2) Engaging students in active learning with instructional materials and access to a wealth of resources that can facilitate the adoption of research-based principles and best practices from the learning sciences, an application that might improve student outcomes without substantially increasing costs;

3) Individualizing and differentiating instruction based on student performance on diagnostic assessments and preferred pace of learning, thereby improving the efficiency with which students move through a learning progression;

4) Personalizing learning by building on student interests, which can result in increased student motivation, time on task and ultimately better learning outcomes;

5) Making better use of teacher and student time by automating routine tasks and enabling teacher time to focus on high-value activities;

6) Increasing the rate of student learning by increasing motivation and helping students grasp concepts and demonstrate competency more efficiently;

7) Reducing school-based facilities costs by leveraging home and community spaces in addition to traditional school buildings;

8) Reducing salary costs by transferring some educational activities to computers, by increasing teacher-student ratios or by otherwise redesigning processes that allow for more effective use of teacher time; and

9) Realizing opportunities for economies of scale through reuse of materials and their large-scale distribution.
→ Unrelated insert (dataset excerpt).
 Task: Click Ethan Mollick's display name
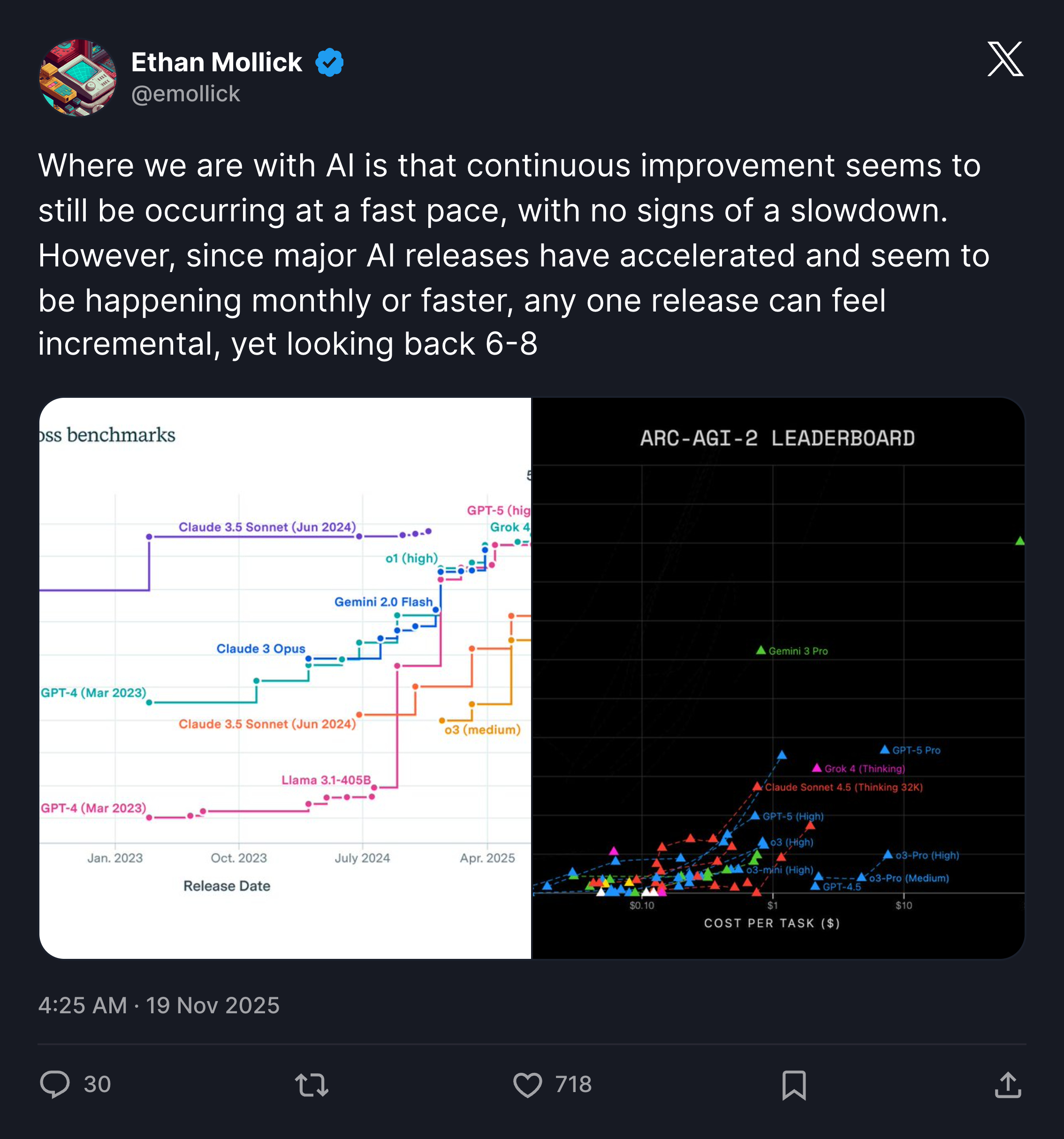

Review or download the entire report from the USDOE at:

Saturday, February 11, 2012

How Education Fails Technology....

Interesting article from “edtech digest”:

How Education Fails Technology (And What to Do About It)

Education has failed technology. Yes, you read that correctly. Education has failed technology.
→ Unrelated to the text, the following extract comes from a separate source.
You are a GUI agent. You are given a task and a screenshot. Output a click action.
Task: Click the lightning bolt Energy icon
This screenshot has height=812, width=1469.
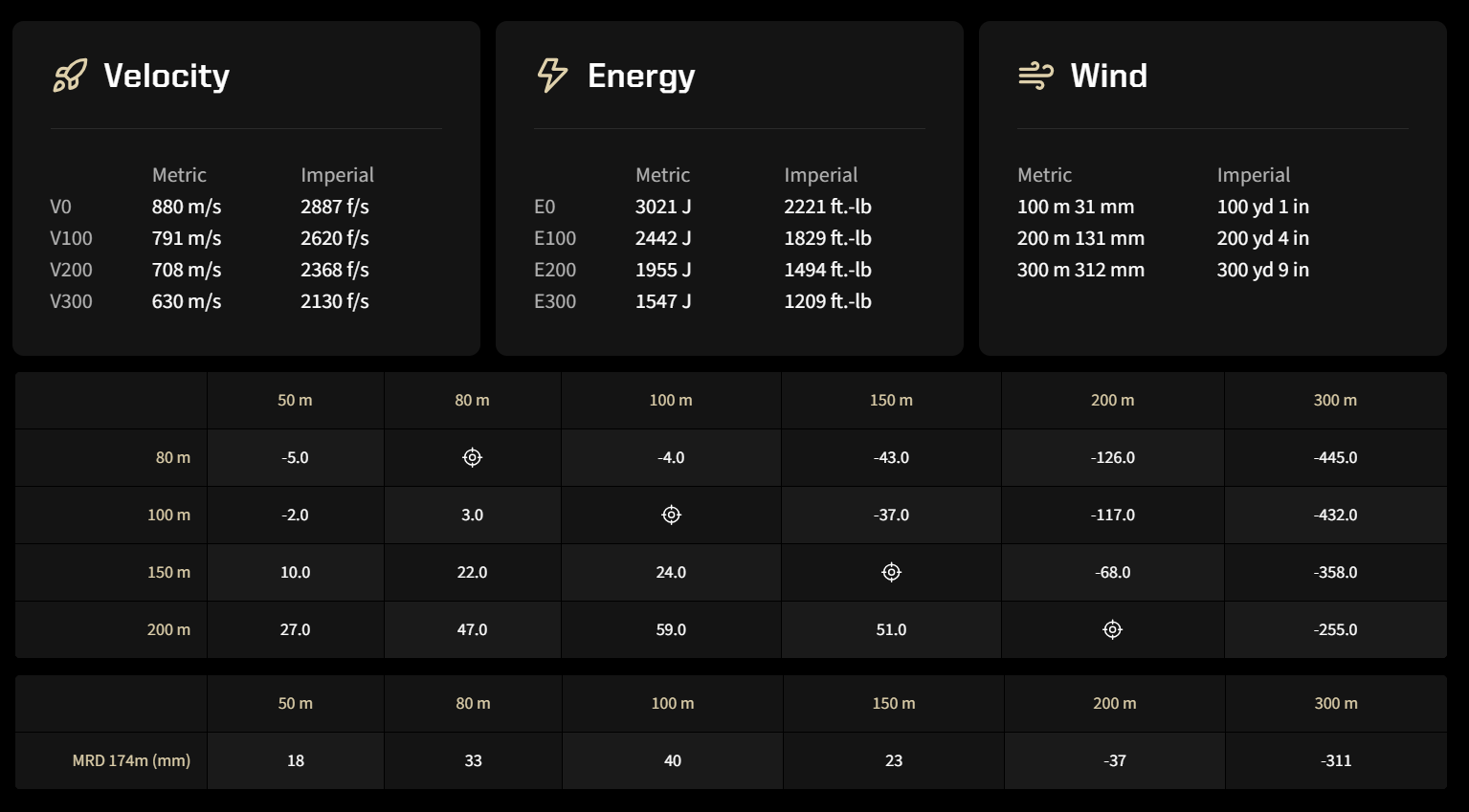click(x=552, y=76)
To understand why this is, not vice versa, requires understanding what the research literature makes clear: It is possible to get all children learning at levels beyond their respective aptitudes. The same literature, however, makes clear that such levels of learning rarely occur outside one-to-one tutoring settings. Let’s unpack these seemingly contradictory statements to shed light on why education has failed technology and what we can do about it.

Nearly three decades ago, Benjamin Bloom (author of Taxonomy of Educational Objectives) led a research effort to find methods of group instruction that were as effective as one-to-one tutoring through which students performed two standard deviations higher than their classroom educated peers. Bloom named the target of his search the 2-sigma problem. The research-based solution he found was simple, yet profound. If certain instructional practices are used and specific conditions met then one teacher, instructing a group of students in a classroom, could help the students attain 2-sigma. The practices he identified that make 2-sigma possible include reinforcement, cues and explanations, corrective feedback, and cooperative learning. The conditions include student classroom-participation, student time on task, and classroom morale.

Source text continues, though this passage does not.